Came the revolution, in the 1940s—Rodgers and Hammerstein and their meaningful narratives with genuine character conflict. Not tiffs or contrived misunderstandings, but the war between incongruent worldviews, as with the two leads in
Oklahoma!
,
South Pacific
, and especially
The King and I
. Suddenly, those who played such roles had to justify characterologically nuanced texts. Why is
Oklahoma!
’s Laurey so uncommitted—but intensely so—to Curly? Is she a flirt? A feminist? Is it because she’s a landowner and he herds cows? Does
The King and I
’s Mrs. Anna want to coach the King in democratic humanism or simply control him?
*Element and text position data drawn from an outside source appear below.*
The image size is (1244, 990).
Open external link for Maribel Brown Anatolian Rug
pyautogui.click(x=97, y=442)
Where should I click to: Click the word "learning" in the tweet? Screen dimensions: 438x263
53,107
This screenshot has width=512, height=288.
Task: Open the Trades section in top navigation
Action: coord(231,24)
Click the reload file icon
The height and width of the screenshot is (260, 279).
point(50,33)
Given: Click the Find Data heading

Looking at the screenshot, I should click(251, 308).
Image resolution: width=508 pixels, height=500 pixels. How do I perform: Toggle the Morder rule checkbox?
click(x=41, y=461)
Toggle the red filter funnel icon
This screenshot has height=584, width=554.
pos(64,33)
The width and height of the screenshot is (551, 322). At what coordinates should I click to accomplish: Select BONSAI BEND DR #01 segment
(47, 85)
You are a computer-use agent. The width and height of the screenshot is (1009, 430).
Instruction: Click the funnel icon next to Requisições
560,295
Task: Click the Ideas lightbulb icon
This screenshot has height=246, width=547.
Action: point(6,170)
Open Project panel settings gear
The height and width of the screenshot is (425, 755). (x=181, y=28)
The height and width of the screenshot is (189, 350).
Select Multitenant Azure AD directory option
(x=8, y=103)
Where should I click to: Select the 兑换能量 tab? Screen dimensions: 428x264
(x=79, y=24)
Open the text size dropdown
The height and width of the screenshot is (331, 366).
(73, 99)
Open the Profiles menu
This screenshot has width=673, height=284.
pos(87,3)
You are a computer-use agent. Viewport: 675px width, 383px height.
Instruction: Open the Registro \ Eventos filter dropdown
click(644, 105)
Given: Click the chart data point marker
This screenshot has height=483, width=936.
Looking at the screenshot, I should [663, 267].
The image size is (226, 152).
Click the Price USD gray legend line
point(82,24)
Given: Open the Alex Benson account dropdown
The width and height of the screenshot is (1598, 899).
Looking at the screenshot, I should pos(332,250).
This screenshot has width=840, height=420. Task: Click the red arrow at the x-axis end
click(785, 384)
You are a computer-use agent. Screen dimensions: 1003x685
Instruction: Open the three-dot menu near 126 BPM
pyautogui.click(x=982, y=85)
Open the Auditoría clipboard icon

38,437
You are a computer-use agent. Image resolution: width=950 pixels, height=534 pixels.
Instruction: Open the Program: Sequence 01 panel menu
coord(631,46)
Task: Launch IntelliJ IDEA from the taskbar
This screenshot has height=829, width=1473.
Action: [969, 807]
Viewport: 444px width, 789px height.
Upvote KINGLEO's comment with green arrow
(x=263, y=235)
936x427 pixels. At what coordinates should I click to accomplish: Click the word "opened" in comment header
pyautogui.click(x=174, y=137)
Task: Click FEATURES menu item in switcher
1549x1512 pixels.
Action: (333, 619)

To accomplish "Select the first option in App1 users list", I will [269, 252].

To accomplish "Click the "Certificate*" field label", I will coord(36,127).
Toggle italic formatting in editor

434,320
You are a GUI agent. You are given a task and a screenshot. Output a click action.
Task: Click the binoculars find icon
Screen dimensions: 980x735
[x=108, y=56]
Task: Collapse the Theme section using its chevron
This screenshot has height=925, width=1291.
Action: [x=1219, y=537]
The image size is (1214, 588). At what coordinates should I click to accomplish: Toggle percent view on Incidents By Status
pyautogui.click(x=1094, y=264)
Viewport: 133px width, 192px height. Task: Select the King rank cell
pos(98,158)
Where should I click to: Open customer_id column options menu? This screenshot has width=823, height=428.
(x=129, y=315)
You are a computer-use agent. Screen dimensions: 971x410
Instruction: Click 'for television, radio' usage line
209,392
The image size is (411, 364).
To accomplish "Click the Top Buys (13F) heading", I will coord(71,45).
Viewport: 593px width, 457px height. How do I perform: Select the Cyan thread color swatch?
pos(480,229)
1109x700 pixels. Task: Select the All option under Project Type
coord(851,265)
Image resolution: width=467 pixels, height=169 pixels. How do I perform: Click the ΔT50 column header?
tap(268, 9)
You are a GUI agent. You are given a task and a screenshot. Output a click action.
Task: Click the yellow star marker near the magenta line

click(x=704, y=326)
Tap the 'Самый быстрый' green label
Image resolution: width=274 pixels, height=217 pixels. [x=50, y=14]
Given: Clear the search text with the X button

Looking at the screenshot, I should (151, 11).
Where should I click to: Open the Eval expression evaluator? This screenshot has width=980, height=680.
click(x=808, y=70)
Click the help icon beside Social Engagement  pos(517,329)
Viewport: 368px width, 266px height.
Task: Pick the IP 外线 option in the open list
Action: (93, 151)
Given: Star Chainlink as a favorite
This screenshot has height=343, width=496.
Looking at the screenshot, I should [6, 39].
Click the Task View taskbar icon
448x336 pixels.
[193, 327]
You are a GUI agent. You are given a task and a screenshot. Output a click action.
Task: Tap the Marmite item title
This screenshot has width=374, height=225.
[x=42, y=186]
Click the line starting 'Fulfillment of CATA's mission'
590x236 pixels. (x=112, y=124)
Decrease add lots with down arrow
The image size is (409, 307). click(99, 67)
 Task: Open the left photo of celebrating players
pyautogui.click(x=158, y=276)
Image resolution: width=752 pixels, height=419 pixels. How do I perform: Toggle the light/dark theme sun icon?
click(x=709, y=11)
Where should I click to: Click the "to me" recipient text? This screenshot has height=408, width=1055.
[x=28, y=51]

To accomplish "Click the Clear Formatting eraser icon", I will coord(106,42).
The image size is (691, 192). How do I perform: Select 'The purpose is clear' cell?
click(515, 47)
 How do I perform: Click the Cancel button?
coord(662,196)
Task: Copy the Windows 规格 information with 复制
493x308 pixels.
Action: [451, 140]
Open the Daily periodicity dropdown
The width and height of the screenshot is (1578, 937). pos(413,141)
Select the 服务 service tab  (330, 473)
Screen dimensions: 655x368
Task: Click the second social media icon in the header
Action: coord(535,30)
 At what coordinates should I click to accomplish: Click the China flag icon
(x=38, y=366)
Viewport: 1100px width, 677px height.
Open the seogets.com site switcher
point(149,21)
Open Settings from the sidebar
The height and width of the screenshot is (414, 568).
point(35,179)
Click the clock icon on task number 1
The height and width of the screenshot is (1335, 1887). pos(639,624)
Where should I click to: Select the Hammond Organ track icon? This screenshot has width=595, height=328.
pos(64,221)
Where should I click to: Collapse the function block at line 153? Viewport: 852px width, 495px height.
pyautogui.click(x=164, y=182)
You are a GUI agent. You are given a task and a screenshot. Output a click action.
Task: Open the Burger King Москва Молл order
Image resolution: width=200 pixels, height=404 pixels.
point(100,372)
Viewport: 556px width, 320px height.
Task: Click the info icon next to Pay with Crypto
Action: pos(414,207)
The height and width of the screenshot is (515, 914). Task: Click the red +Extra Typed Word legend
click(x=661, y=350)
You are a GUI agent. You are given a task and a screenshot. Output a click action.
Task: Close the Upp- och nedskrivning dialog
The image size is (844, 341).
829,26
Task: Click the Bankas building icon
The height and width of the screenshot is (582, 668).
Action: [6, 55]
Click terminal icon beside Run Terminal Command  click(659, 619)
Or consider shows written by others in the Rodgers and Hammerstein style—
Brigadoon
, for instance. Why does a hip New Yorker like Tommy want to live in an isolated Scots village made of fantasy and folklore? Is he what people seem like just before they join a cult?

So far, so good. But there was a second revolution, in the 1950s and after, with the habilitation of the Novelty Star—Rosalind Russell, Rex Harrison, Robert Preston, Richard Burton, Anthony Perkins: infusions of acting talent from outside the world of the musical. A live audiotape of the original
Camelot
reveals the secret of why this misconceived show, with its glorious score and dodgy libretto, played so well. Burton’s Shakespearean grandeur mated with Julie Andrews’ Noël Cowardesque light comedy offers another example of Scott McMillin’s aforementioned theory of “disjunction,” in which apparently inimical styles mesh through a kind of bonded disunion, a vitality of opposition.

Clearly, the musical was becoming enriched by a various expertise in its acting pool—and Sondheim’s provocative characters created the third revolution.
Follies
’ four leads function far more expansively than the traditional First and Second Couples whose heyday not only runs back to the so-called “first” musical,
The Black Crook
(1866), but continues well past the Rodgers and Hammerstein era. The First Couple has the romance, while the Second Couple gets to dance and wax sarcastic:
Kiss Me, Kate
’s Fred and Lilli, then Bill and Lois, from “So in Love” on one hand to “Always True To You In My Fashion” on the other. And, yes, there are variations, as with
The King and I
’s Mrs. Anna and the King, then Tuptim and Lun Tha: all four are serious, and an air of tragedy hangs heavy over them.